Ce dernier point nous a permis d’établir une
coordination très efficace avec les représentants de tous les
pays et d’organiser avec eux différentes actions spectaculaires
et très unitaires.
Ainsi un rassemblement de protestation, le 31
décembre, réunissait entre 500 et 600 internationaux devant
l’endroit le plus fréquenté du Caire (à la fois par les
Egyptiens et les touristes), le Musée Egyptien et la place de la
Libération, et faisait la une de tous les journaux égyptiens. Le
lendemain, un autre rassemblement devant l’ambassade d’Israël au
Caire regroupait à nouveau plus de 600 personnes.
Inspirées par notre action devant l’ambassade
de France, couverte par les télévisions, radios et journaux du
monde entier, les délégations des autres pays ont à leur tour
organisé des manifestations devant leur ambassades, avant d’en
être délogées.
Pendant une semaine, nous avons réussi, en
reproduisant un mini blocus symbolique devant l’ambassade de
France, en confectionnant des banderoles visibles de loin,à
attirer l’attention des médias jusqu’alors silencieux sur le
blocus de Gaza et sur la collaboration honteuse à ce siège de
nos gouvernements.
Même les jeunes appelés, massés par centaines
devant l’ambassade pour nous empêcher de sortir, pactisaient
avec nous et se faisaient constamment rappeler à l’ordre par
leurs supérieurs.
Malgré l’action des forces de police
égyptiennes qui arrêtaient, embarquaient, intimidaient les
journalistes qui cherchaient à nous interviewer, et qui
mettaient même des amendes aux automobilistes qui ralentissaient
et klaxonnaient pour nous féliciter, le retentissement a été à
la hauteur du caractère inédit de telles manifestations dans une
dictature qui interdit tout regroupement de plus de 6 personnes.
Au point que les organisateurs américains, un
moment tentés par une proposition de Moubarak de sélectionner 80
personnes qui seraient autorisées à se rendre à Gaza, ont
finalement décliné cette tentative de division, qui aurait
permis au gouvernement égyptien de redorer son blason à peu de
frais.
Consultés, nos amis de Gaza, les
organisateurs de la Gaza Freedom March, ont vivement conseillé à
tous les internationaux de ne pas tomber dans ce piège.

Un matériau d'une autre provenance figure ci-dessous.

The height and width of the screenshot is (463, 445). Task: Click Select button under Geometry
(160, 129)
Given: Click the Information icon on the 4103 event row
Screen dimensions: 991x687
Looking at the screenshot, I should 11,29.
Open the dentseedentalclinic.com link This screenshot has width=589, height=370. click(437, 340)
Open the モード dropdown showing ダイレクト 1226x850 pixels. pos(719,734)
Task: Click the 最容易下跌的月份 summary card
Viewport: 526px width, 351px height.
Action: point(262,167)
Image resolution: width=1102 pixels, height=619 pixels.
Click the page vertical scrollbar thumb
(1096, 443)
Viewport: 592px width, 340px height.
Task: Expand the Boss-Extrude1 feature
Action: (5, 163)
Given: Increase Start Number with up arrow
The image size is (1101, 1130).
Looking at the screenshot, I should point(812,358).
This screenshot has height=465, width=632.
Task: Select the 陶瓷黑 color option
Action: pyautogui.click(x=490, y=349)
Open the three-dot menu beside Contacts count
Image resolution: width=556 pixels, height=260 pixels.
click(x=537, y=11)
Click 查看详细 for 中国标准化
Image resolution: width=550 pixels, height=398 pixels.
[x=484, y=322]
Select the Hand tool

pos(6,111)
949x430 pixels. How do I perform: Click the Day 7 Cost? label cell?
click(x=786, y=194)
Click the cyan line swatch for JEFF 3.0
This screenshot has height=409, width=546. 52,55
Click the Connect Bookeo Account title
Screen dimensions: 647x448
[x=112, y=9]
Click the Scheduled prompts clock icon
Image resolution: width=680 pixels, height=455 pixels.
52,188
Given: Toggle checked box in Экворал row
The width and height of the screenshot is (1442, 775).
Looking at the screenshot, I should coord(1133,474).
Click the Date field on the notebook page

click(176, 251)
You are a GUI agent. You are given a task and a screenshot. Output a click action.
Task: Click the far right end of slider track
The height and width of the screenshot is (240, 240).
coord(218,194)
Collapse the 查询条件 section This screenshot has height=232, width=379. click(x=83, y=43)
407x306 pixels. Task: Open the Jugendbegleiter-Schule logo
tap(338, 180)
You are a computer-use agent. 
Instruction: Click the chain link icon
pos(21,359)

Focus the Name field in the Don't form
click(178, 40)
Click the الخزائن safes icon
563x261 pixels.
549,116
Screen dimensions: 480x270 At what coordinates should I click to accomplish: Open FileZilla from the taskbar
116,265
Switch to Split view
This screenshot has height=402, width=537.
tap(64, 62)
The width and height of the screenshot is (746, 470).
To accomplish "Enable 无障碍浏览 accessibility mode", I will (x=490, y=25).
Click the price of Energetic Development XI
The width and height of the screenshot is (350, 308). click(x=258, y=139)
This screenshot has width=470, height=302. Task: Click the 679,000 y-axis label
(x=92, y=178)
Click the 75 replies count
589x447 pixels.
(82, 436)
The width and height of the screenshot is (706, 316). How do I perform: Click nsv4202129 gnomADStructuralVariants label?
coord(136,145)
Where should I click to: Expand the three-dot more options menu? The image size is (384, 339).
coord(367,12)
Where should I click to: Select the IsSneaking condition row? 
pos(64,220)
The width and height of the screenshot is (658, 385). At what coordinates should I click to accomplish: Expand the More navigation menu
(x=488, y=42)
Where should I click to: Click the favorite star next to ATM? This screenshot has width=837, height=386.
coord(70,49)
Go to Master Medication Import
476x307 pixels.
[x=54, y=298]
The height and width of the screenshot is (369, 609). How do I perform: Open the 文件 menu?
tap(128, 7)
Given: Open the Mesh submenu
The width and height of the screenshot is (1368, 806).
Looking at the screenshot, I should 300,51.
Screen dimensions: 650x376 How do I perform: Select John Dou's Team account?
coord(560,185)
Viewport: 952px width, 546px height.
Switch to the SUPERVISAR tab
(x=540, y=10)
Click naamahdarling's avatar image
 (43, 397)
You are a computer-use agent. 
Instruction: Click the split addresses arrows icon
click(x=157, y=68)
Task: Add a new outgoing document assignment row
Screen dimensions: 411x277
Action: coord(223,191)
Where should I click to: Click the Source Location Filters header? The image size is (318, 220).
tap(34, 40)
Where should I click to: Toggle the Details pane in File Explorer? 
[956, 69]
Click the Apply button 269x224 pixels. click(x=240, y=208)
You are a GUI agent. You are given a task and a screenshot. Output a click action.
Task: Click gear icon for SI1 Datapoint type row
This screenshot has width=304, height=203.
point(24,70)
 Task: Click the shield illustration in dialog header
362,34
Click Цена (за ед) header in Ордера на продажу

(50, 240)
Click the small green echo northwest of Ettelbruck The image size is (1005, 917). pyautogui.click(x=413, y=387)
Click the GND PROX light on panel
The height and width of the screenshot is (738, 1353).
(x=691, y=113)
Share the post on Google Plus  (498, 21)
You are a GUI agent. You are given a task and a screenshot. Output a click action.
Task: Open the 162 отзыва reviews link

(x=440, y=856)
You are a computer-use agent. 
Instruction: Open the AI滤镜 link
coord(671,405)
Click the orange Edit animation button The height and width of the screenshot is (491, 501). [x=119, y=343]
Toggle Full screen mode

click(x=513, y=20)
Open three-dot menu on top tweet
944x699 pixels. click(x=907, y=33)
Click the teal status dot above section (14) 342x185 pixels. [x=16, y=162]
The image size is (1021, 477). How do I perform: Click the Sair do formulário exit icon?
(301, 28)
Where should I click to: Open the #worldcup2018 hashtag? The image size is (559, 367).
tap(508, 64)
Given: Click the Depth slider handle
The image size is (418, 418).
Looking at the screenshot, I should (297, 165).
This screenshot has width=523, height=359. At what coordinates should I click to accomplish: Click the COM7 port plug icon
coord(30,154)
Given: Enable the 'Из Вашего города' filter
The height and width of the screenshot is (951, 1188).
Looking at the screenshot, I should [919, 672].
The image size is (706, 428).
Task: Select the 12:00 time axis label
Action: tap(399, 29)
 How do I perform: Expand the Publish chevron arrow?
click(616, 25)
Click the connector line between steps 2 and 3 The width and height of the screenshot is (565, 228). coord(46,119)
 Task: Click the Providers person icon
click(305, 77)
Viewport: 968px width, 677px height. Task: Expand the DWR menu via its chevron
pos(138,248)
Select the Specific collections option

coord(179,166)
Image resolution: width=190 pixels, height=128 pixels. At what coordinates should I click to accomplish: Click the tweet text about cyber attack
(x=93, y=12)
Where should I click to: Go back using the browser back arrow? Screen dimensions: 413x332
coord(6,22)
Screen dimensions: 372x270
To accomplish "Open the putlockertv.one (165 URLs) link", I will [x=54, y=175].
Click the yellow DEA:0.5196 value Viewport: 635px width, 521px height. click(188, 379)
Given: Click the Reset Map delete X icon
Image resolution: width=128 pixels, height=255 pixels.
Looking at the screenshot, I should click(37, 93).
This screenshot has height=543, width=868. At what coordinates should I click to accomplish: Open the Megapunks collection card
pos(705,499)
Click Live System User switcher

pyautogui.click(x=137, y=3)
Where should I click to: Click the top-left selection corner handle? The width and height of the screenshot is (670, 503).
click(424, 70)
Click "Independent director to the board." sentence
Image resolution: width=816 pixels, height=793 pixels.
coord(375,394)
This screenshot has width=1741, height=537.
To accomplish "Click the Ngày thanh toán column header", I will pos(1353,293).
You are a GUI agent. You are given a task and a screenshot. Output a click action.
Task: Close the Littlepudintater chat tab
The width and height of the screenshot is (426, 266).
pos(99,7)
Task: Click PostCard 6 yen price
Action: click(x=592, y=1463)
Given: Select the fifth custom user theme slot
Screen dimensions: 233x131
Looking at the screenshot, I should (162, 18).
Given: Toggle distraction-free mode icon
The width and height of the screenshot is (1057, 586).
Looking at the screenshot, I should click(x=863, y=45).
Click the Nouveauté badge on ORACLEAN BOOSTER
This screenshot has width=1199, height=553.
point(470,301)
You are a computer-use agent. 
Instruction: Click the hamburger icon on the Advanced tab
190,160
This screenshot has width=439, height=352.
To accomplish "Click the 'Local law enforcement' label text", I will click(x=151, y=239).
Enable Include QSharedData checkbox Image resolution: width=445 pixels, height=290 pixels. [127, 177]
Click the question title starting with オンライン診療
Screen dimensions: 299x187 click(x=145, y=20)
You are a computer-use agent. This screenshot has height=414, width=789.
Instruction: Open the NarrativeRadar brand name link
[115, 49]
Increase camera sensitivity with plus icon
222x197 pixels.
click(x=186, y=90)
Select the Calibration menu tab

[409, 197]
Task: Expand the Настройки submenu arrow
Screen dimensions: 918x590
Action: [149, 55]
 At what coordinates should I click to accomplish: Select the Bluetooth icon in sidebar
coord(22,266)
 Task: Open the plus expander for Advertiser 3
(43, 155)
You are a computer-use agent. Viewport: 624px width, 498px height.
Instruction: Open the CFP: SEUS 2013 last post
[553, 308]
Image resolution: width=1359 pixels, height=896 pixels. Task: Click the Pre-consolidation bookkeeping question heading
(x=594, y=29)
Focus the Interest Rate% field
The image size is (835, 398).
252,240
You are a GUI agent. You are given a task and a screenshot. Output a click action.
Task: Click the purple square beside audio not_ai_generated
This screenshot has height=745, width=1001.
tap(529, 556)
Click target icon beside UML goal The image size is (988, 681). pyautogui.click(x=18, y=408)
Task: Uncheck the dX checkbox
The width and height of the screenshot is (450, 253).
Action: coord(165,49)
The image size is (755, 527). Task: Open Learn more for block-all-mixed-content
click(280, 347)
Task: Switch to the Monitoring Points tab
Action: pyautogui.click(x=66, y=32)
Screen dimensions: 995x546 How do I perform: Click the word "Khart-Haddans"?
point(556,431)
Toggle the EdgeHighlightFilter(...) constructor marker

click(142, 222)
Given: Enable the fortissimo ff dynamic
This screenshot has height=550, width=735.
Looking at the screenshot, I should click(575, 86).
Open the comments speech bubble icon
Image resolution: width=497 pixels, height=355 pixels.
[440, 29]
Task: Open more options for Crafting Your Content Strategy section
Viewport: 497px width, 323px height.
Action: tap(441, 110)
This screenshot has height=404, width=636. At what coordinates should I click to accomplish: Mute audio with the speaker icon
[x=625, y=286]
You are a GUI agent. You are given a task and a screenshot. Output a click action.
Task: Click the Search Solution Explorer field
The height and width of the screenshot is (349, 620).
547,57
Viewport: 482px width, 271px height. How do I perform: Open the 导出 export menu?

Ils ont
d’ailleurs accueilli avec la plus grande froideur ceux qui ont
malgré tout accepté de monter dans ces deux cars affrétés par
Moubarak, et les ont rapidement reconduits hors de la bande de
Gaza.
Deux vidéos réalisées par les participants à
la marche sont déjà en ligne sur le site
http://www.europalestine.com. Un troisième épisode le sera
incessamment.
Nous revenons de cette aventure plus
déterminés que jamais à mener le combat contre l’inhumanité du
siège de Gaza, de l’emprisonnement et de la spoliation de tout
le peuple palestinien, par l’occupant israélien. Crimes contre
l’humanité qui ne peuvent être perpétrés qu’avec l’assentiment
de nos dirigeants, parmi lesquels le gouvernement égyptien qui
montre son vrai visage de collabo en construisant un mur destiné
à étrangler et affamer davantage encore la population de Gaza.
Des liens très forts ont été tissés entre les
représentants de tous les pays durant cette "Marche pour Gaza"
stoppée au Caire. Profitons-en pour faire de 2010 l’année qui
nous rassemble, pour faire trembler tous ces tyrans !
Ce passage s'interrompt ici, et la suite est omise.